I feel that making the change at 30 to working in consultancy with White Space was exactly the right decision for me. I’ve found a career which challenges me intellectually and that gives me the work-life balance I was looking for.
Since leaving university in 2008, I have worked for a consumer PR company, a pub business in the South of France, a law firm and most recently I spent four years working as a Maths teacher at a South London comprehensive. I’d always enjoyed project work and communication, but I knew that none of these roles were quite right for me.
On deciding that I wanted to make a change, I was looking for a job where I could work with smart, interesting people in a fast-paced environment where my contribution was valued. I didn’t fancy starting at the bottom of an organisation as I had spent time developing analytical, communication, time-management and teamworking skills, and wanted to see the benefit of this.
White Space offered the chance to enter a small company where I could have a personalised career plan and I would be given opportunities as I proved my ability to cope with them.
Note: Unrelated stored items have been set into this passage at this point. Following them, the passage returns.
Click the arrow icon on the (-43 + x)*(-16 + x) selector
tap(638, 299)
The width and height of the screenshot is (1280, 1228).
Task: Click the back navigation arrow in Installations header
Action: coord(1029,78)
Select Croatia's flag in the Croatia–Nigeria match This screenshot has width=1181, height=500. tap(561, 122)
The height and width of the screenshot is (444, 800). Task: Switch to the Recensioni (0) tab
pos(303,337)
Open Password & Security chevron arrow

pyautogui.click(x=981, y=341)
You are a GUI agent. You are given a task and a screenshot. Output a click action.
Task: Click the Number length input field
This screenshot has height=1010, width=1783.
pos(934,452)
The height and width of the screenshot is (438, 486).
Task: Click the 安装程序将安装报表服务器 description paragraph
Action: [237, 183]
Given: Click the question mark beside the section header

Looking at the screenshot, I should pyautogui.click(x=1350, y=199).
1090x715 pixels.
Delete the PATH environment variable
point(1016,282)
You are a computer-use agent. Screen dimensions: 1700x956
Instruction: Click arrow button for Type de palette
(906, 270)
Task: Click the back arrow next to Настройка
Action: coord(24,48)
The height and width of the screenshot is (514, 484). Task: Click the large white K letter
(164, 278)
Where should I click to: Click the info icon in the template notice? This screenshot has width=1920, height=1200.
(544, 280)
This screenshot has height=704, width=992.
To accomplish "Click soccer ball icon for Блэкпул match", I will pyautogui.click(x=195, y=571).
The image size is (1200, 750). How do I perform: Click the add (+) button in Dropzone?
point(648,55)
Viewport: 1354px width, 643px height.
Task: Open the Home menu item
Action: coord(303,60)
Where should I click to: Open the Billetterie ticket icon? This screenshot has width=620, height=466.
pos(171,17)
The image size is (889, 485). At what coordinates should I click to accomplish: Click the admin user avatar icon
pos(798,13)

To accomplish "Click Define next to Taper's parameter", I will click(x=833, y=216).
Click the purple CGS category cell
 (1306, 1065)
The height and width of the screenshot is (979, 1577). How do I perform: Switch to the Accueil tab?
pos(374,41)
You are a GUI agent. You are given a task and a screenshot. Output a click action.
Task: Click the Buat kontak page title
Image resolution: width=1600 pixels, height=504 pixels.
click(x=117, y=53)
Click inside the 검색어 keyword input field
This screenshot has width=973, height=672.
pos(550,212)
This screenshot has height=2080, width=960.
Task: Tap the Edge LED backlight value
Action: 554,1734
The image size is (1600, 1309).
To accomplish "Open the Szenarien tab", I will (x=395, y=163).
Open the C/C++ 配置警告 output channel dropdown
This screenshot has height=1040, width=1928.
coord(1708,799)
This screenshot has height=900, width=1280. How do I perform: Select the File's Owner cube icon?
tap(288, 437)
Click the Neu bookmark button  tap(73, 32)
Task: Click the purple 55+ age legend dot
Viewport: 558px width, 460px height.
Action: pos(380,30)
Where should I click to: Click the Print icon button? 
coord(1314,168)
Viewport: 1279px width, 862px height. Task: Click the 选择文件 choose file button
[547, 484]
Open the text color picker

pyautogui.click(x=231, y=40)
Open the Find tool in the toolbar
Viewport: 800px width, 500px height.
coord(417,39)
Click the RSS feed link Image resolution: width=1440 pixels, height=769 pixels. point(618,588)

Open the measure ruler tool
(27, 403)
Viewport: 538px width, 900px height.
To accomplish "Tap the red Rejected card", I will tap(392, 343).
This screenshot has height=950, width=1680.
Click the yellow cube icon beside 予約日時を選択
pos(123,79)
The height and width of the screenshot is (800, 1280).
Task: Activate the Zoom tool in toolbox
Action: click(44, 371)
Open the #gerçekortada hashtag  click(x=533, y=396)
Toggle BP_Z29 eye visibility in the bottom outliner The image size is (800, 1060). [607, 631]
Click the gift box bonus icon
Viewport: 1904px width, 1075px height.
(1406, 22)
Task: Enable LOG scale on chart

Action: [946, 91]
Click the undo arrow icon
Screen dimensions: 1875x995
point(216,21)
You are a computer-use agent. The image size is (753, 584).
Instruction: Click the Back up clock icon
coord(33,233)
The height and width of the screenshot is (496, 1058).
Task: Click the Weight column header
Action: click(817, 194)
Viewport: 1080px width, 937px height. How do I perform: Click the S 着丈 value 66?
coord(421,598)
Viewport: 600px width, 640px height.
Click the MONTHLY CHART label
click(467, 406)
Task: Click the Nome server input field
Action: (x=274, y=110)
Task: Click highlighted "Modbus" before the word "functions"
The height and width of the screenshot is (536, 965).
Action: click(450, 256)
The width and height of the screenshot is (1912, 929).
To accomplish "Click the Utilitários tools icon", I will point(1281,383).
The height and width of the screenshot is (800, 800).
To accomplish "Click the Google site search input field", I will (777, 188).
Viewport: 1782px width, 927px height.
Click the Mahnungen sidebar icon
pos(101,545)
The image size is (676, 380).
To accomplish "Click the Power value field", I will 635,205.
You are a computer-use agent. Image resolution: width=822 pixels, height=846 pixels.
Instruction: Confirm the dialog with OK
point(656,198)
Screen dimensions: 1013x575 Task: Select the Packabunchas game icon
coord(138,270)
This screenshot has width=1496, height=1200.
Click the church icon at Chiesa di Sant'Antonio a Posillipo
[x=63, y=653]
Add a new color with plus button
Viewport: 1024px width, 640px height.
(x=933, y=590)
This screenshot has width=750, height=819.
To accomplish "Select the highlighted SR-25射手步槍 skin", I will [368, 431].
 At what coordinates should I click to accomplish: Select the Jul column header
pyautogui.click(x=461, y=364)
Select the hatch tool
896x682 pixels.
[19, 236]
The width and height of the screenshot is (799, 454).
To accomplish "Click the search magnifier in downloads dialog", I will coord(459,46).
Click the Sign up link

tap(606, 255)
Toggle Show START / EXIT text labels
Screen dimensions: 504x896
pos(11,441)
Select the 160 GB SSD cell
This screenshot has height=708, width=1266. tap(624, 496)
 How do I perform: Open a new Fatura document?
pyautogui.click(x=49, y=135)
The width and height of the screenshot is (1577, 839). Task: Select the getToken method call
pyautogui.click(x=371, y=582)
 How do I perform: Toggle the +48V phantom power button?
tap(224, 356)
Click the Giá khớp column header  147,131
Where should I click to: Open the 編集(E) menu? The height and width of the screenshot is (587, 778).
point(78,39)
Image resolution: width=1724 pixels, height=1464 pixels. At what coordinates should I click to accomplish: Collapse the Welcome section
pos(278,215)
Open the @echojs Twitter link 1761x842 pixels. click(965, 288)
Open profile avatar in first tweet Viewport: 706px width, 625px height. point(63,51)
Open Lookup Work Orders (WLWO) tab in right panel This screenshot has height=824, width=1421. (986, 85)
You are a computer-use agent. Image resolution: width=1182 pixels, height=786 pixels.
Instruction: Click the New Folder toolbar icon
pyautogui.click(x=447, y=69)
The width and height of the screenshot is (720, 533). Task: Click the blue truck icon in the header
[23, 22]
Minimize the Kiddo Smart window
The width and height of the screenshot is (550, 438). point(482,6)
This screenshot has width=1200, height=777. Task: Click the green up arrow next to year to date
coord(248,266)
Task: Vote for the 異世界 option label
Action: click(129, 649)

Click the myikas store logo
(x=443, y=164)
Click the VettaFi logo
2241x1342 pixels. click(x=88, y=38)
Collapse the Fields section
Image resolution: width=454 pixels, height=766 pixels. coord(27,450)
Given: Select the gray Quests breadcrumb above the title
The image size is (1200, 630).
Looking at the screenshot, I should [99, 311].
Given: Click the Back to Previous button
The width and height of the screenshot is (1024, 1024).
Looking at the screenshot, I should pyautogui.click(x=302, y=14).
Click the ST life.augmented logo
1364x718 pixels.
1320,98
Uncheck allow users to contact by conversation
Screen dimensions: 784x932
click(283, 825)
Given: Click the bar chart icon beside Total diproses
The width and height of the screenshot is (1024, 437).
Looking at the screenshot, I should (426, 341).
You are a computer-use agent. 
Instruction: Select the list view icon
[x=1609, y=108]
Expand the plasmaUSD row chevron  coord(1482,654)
The size of the company also meant that I had the chance to learn from senior staff how best to adapt my knowledge and experience to the context of strategy consulting. This has meant that I can develop quickly and always face new challenges without feeling that I’m having to ‘do my time’.
One of the wonderful surprises of work at White Space has been the extent to which everyone’s contribution and opinion is welcomed and valued. It’s not uncommon to be asked your thoughts on topics ranging from office renovation to recruitment. Another aspect that I value is the work culture. One of the directors once mentioned that he looks for intelligence and an interest in life from his employees. It’s clear that a social life is not possible if you finish work at 10pm every evening. We’re encouraged to leave at a reasonable hour every day, and see in the weekend every Friday at the pub together!
Senior Engagement Manager
I was looking for a career in consultancy after completing a degree in History, and knew that I was not looking for a typical graduate scheme with a multinational firm. I was conscious that working for a smaller organisation would be a fantastic chance to broaden my knowledge of entrepreneurial culture as well as business more generally, and to and learn directly from experienced professionals. I was also keen to ensure that I applied to companies which were well respected, and which worked on engaging projects for blue chip clients.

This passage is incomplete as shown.